The climate crisis is unfolding before us. The impacts have started to materialize, and they are affecting some of the most vulnerable communities in Latin America and the Caribbean. In 2020, average temperatures exceeded the historic record by 4.2°C in Florianopolis, Brazil, 2.4°C in Ciudad Juárez, Mexico, or 4.9°C in Santa Rosa, Ecuador. This same year, Brazil, Paraguay, and Bolivia experienced the worst drought in half a century, and thirty tropical storms were counted in the Atlantic basin, the highest number on record. The socioeconomic impacts of climate change are on track to be similar or higher, by 2030, to the devastation that the Covid-19 pandemic caused in 2020, which saw extreme poverty jump by 5 million, to 86 million, in the region.
The good news is that countries in Latin America and the Caribbean are acting. Eleven countries have pledged to reach net-zero emissions, most of them by around midcentury. Many agree that climate action can be in their best interest. We know that, done right, the transition to a carbon-neutral economy can bring 15 million net new jobs and 1% of additional GDP growth by 2030 to the region, even after the costs are considered. This is why climate action is one of the pillars of Vision 2025, the IDB Group’s pathway for achieving inclusive and sustainable growth.
Yet, delivering on the Paris Agreement goals is a gigantic task. In Latin America and the Caribbean, it means that 7 to 19% of GDP, or up to US$1.3 trillion of public and private spending, will need to be aligned each year with climate change goals. International finance will be essential but is bound to be insufficient. Transforming our economies is only possible if all domestic stakeholders also understand what the transition to net-zero emissions requires, why it can be in their interest, and how they can act on enabling it.
To assist in this task, a new IDB report published today demystifies what financing the transition to net-zero emissions means. It provides a menu of options for governments to consider and embark in the transition towards carbon-free prosperity. It shows how 15 transformations that rely on existing technology can help deliver deep emission reductions, acting on electricity; transport; agriculture, forestry and land-use; buildings; industry; and waste management.

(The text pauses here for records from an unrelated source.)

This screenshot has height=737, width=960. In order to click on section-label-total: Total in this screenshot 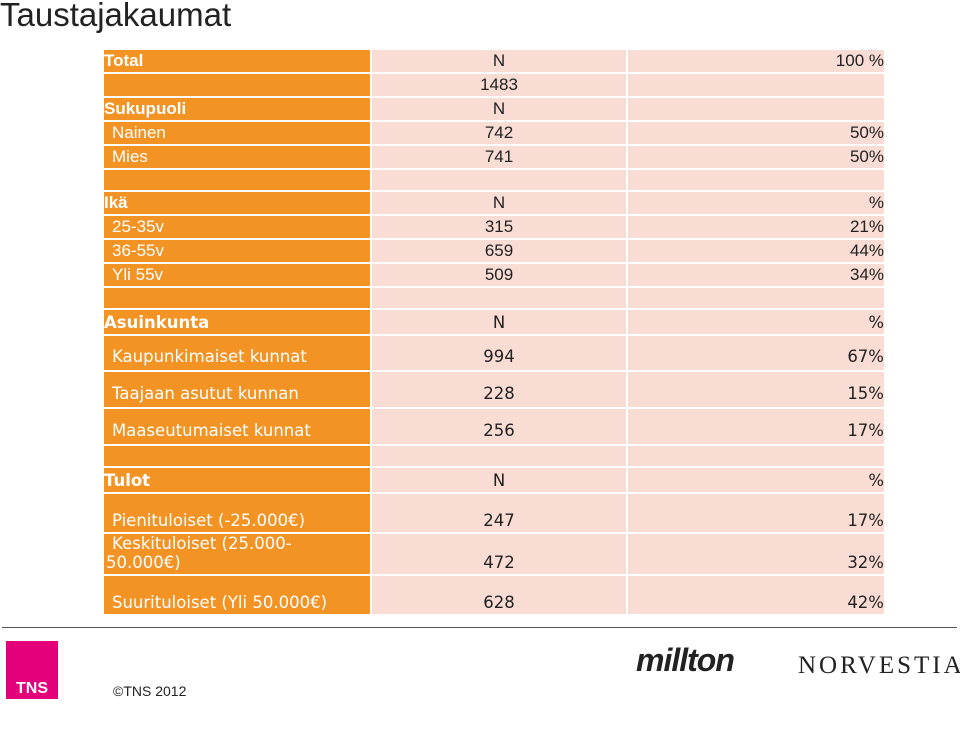, I will do `click(238, 62)`.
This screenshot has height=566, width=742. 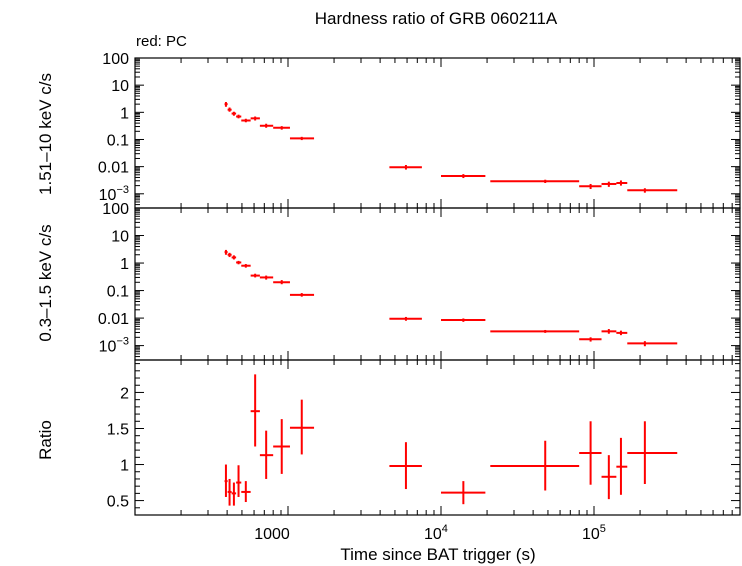 I want to click on x-tick-label-1e5-exp: 5, so click(x=603, y=529).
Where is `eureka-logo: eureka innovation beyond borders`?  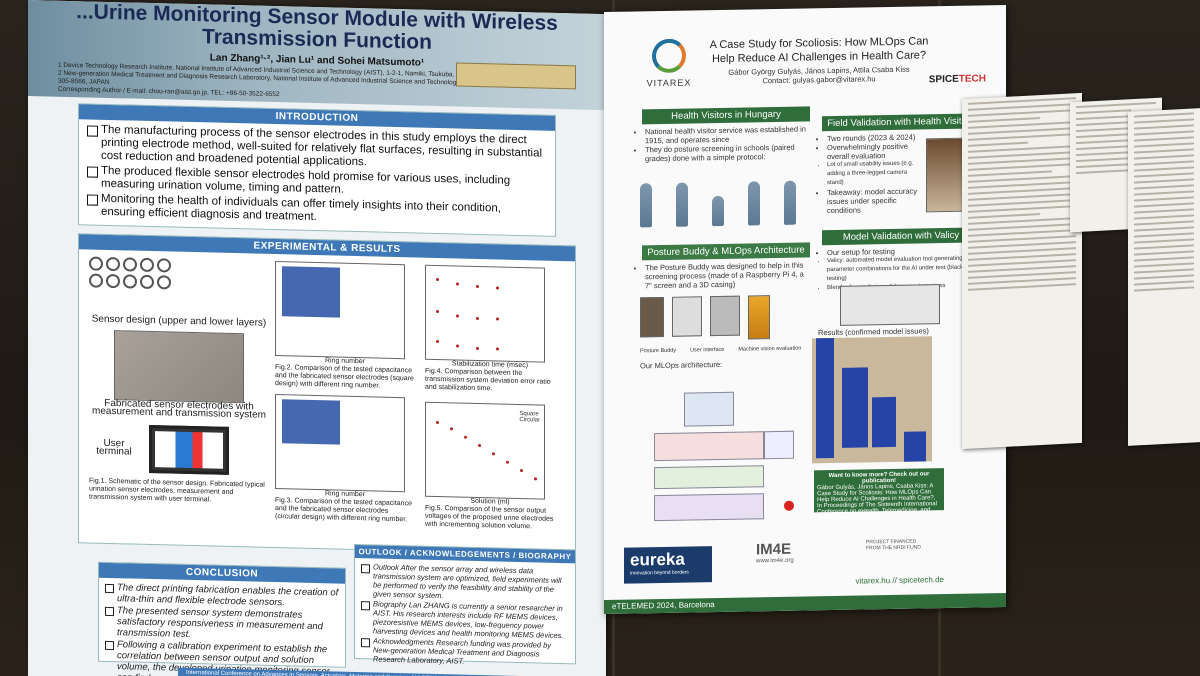
eureka-logo: eureka innovation beyond borders is located at coordinates (668, 565).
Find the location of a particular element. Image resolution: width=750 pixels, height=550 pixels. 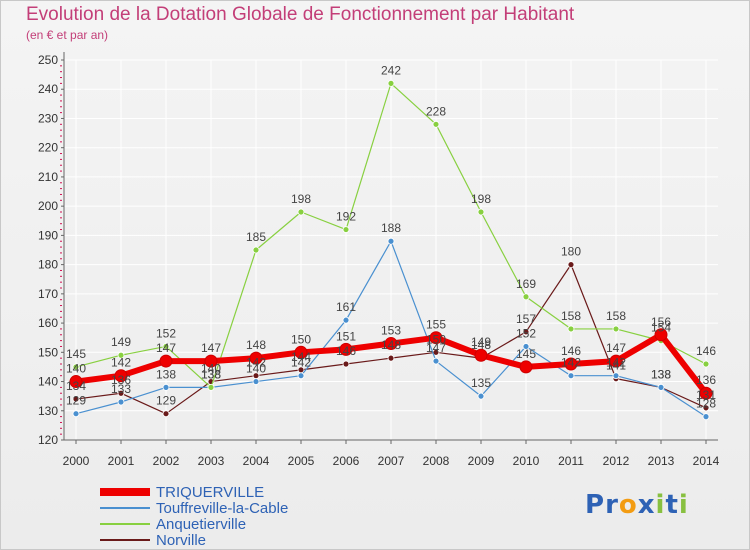

series-1-label-12: 142 is located at coordinates (616, 363).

The report then presents evidence of the type of social and economic benefits that countries in the region can expect from the transformations. For instance, reducing the use of fossil fuels equals less polluted cities and communities, bringing positive health impacts. Public transit can save billions of dollars’ worth of time currently wasted in congestion. Renewable energy, which is the cheapest form of electricity in the world, can deliver lower and more stable prices for customers and businesses. Forest and mangrove conservation comes with ecosystem benefits. And a circular economy can improve the competitivity of industrial firms.
But change will not happen by itself. Dozens of barriers, listed in the report, prevent public and private actors from investing in the transition to a carbon-neutral economy. Among them, regulations often favor incumbent technologies. Key infrastructure may be missing. Financing is difficult. Critical actors may lack information or the capacity to act. Change will create winners and losers. Governments wishing to enable the public and private financing of climate action can map these barriers, and act accordingly, by planning regulatory reforms, infrastructure deployment, fiscal reforms, capacity building, information campaigns, and measures to compensate the distributional impacts and ensure a just transition.

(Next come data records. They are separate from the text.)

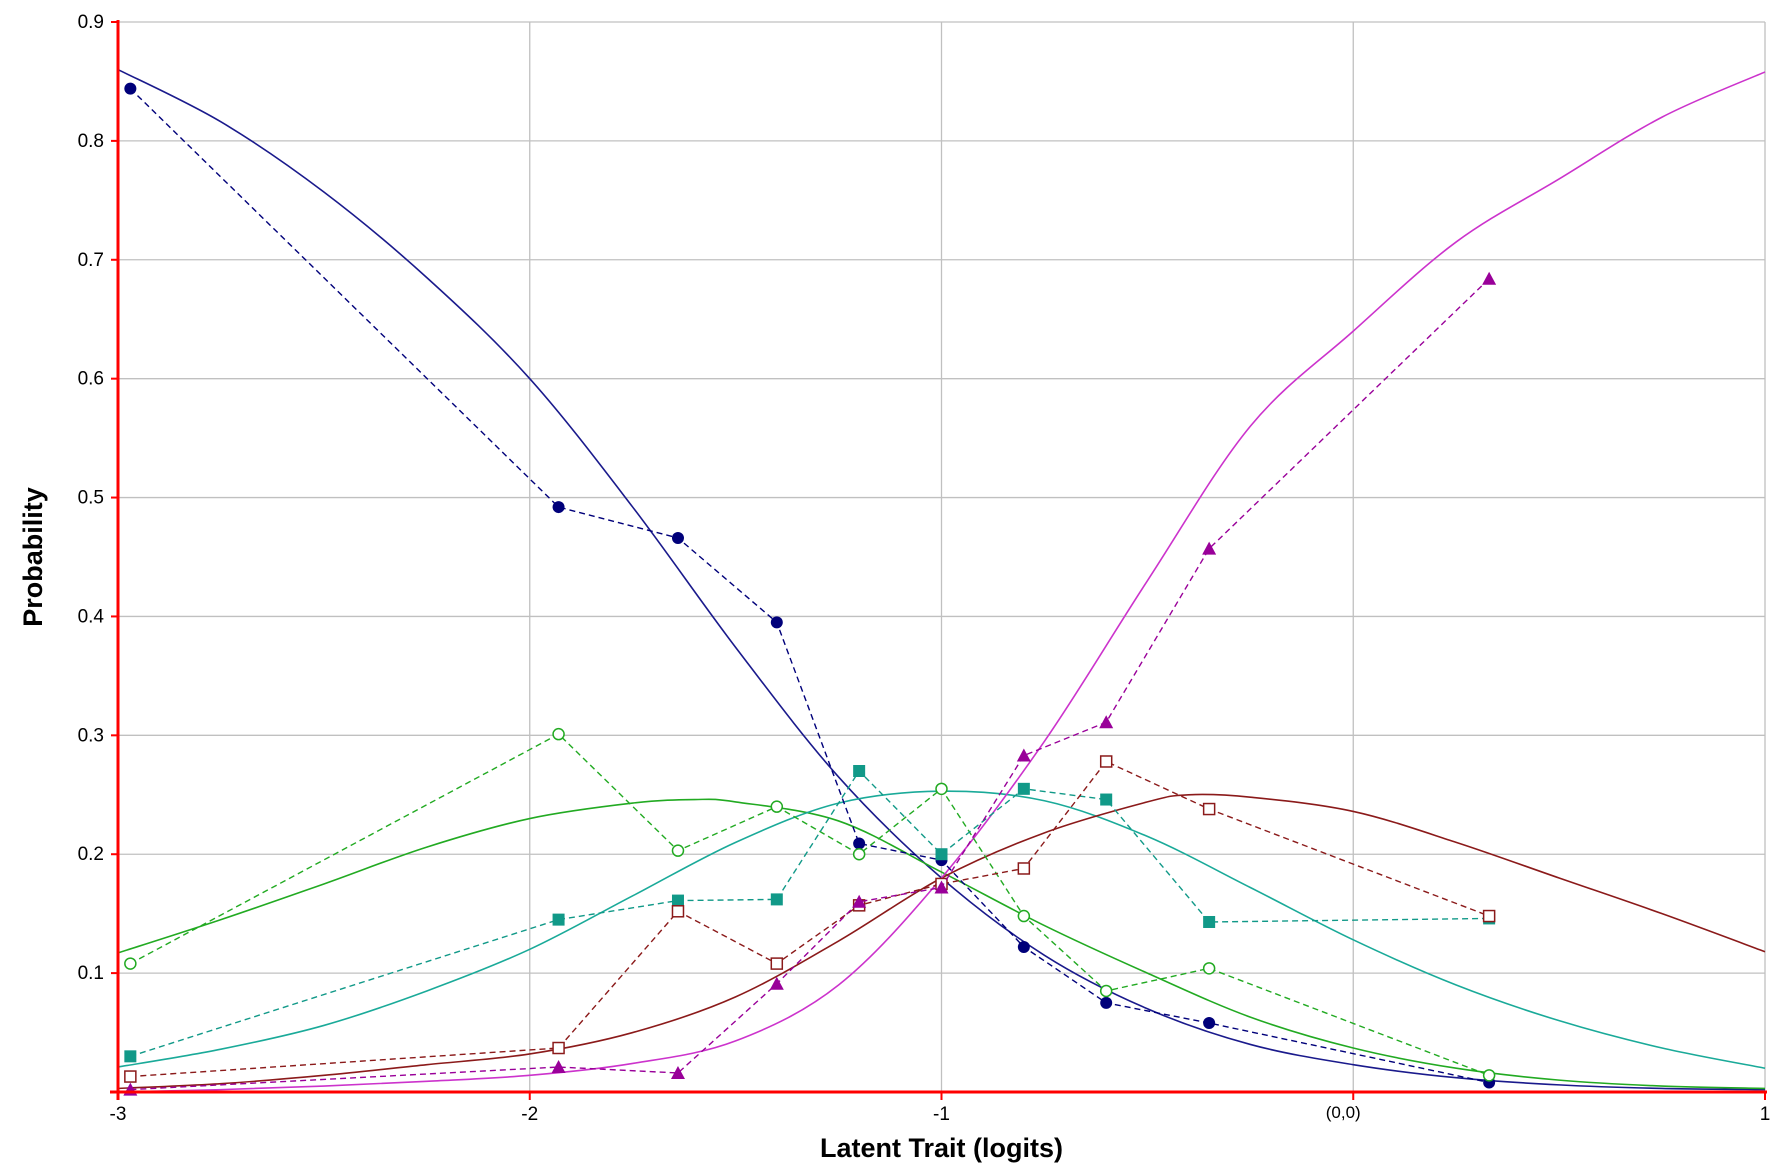 The image size is (1777, 1166). Describe the element at coordinates (91, 142) in the screenshot. I see `y-tick-label: 0.8` at that location.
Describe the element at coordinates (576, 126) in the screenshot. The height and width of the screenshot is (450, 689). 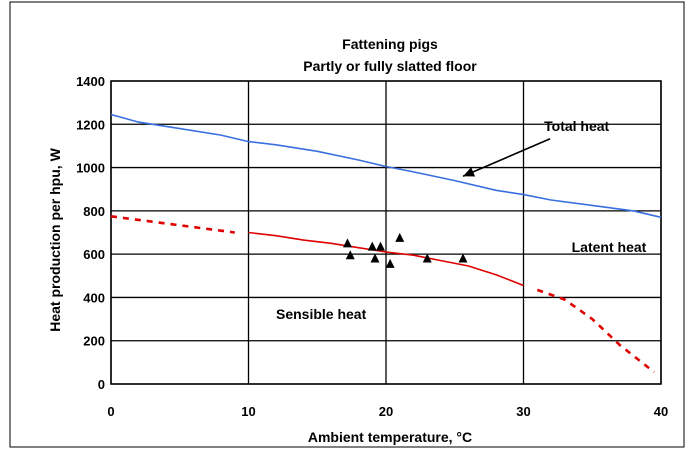
I see `annotation-total-heat: Total heat` at that location.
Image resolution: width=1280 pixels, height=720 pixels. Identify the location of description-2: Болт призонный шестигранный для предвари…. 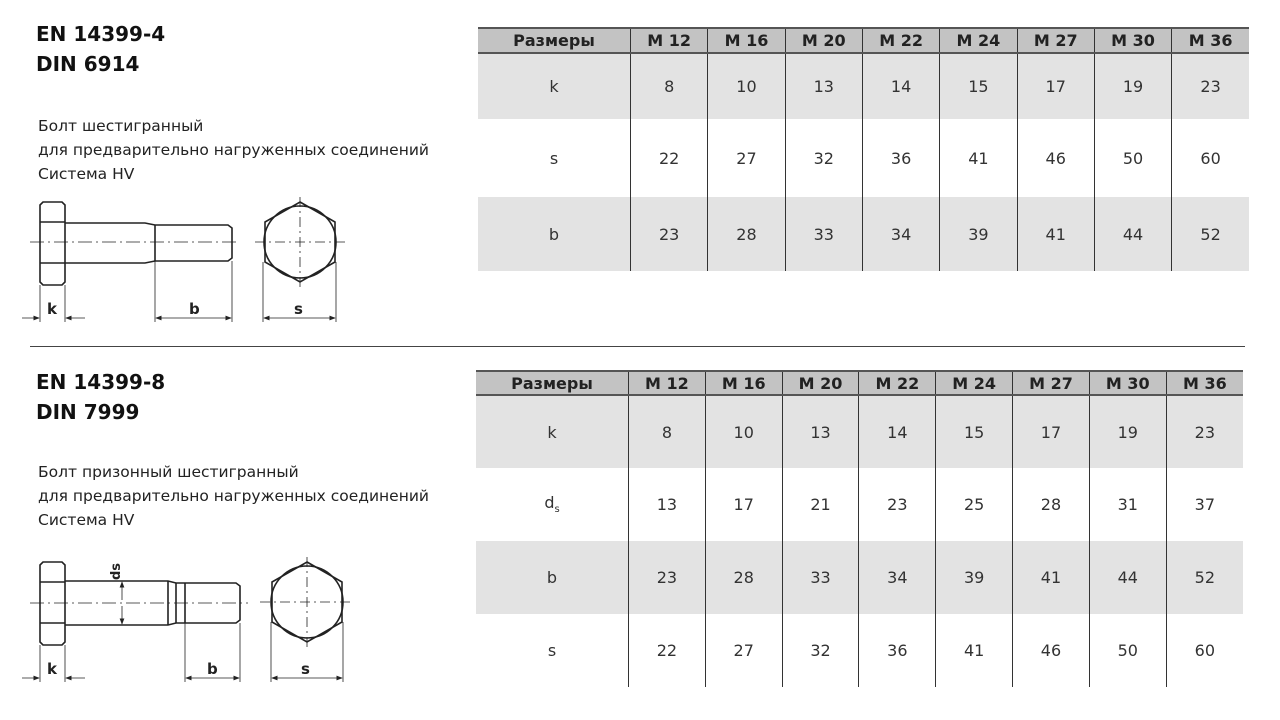
(234, 496).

The point we make is not to say that decarbonizing is easy, or that countries should implement all the government interventions listed immediately. On the contrary: one key finding is that the transition to net-zero emissions economies is a complex and difficult one, that cannot be solved by a handful of government agencies or using only one or two policy instruments. It would instead require a ‘whole-of-government’ approach, where every ministry and all levels of governments, including states and cities, play a role.
Countries wishing to decarbonize will need to do so in their own terms, starting from a diagnostic of the challenges they face, their development priorities, and what fiscal space, capacity, and political capital they can use to impulse change. In this sense, the 15 transformations we provide in the report are but a list of options that governments may consider.
There will be no one size-fits-all-solution. The Paris Agreement, which has been ratified by all IDB members, establishes the need to ground climate action on the principle of common but differentiated responsibilities and respective capabilities. Each country should thus design its own tailor-made action plan to ensure a just transition and orderly transition to a decarbonized economy that brings net benefits to its firms, households, and communities.
We hope you will count on the IDB as a close partner to Latin American and Caribbean countries embarking on this process. We aim to provide $24 billion in climate finance over the next four years, and in 2021 we approved nearly $4.5 billion for climate-related operations, the highest amount in our history. From the IDB, we will continue to invest, support, and put all our knowledge at the service of this vital task, as we have done in the past. With this publication, we are taking another important step toward achieving this common goal.